Search This Blog

Tuesday, October 5, 2010

Writer's Block at Work

You stare at the screen and the words don't come.

You have been there before--in that uncomfortable place where you are supposed to write something and no words come out.

The phone rings.  You eagerly pick it up.  "How are you?"  the caller asks.

You moan:  "I've got writer's block!"  Your body hunches over the receiver that you cup with one hand, and you moan some more about how hard it is to write.

The caller doesn't say much after that.  It's as if the phrase that means "I have no words" makes other people clam up.  You don't have any words, and people who come into contact with you lose theirs in your company.

Writer's block is not contagious, and it's not as mysterious as the history of its use implies.

Automatically the phrase traditionally refers to writers (and other artistic types) who have been producing words and works that tell something true to people who want or need to know it.  When they stop writing, it's called writer's block.  The reason that's so scary is that their lives are usually built around their art, and when they dry up--having nothing to say--it's not just the works that fade away, they are concerned about the very meaning of their existence. 
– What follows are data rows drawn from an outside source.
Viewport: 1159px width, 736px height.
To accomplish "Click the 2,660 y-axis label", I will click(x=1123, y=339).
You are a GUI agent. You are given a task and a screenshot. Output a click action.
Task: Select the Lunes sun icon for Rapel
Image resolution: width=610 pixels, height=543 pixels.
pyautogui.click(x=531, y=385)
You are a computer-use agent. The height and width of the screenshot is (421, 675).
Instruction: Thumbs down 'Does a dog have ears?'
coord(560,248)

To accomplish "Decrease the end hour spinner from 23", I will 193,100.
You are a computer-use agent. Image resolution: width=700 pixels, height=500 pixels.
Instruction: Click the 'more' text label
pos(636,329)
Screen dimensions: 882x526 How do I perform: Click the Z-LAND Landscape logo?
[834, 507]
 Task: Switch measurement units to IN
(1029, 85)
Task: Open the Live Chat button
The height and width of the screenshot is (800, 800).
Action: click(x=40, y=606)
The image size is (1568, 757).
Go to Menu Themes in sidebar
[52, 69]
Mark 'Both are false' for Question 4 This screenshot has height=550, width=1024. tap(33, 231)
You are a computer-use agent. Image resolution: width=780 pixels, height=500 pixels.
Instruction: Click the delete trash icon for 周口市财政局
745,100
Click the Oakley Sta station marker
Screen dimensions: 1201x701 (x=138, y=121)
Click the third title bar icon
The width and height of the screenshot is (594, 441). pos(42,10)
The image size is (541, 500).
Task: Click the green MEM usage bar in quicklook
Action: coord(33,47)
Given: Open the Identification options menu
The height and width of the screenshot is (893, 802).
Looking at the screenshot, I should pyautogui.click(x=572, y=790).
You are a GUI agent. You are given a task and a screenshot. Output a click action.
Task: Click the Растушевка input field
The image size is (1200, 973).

At work, the purpose of putting words on paper or the screen is different, and any claim to writer's block has a different association.  It certainly doesn't have the consequences of an implied identity crisis.  It just means you have a problem you need to solve.  That is actually true of most jobs at work, and writing is just one more job.  Perhaps it is your least favorite job.

Some people are just more verbal than others, but everyone who is human must use words to communicate in the workplace.   Falling back on the excuse of writer's block in the workplace is a habit you need to break, because claiming that as the cause of not being able to put words on the screen will not help you to put words on the screen.

Here's what will:

Make sure you know the answer to the question posed of you, because most work documents have a question that is being answered by the writer.  That answer is the purpose of the document being created.

Know the purpose.  Know the question.  Make sure you know the answers.

Eighty percent of the time people in the workplace who claim to have writer's block have this condition instead.  They can't write because they don't know what to write.

Stopping to think through the purpose and find the answer will break that immobility you are calling writer's block.

And don't call it that at work, anyway.

You are supposed to have the answers at work, and using the excuse "I've got writer's block!" gets interpreted by people who have nothing to say to you afterwards as this:  'You don't know what to write, and that's why you aren't writing.'

That may not be the only reason other people go quiet on you, but it's probably one of them.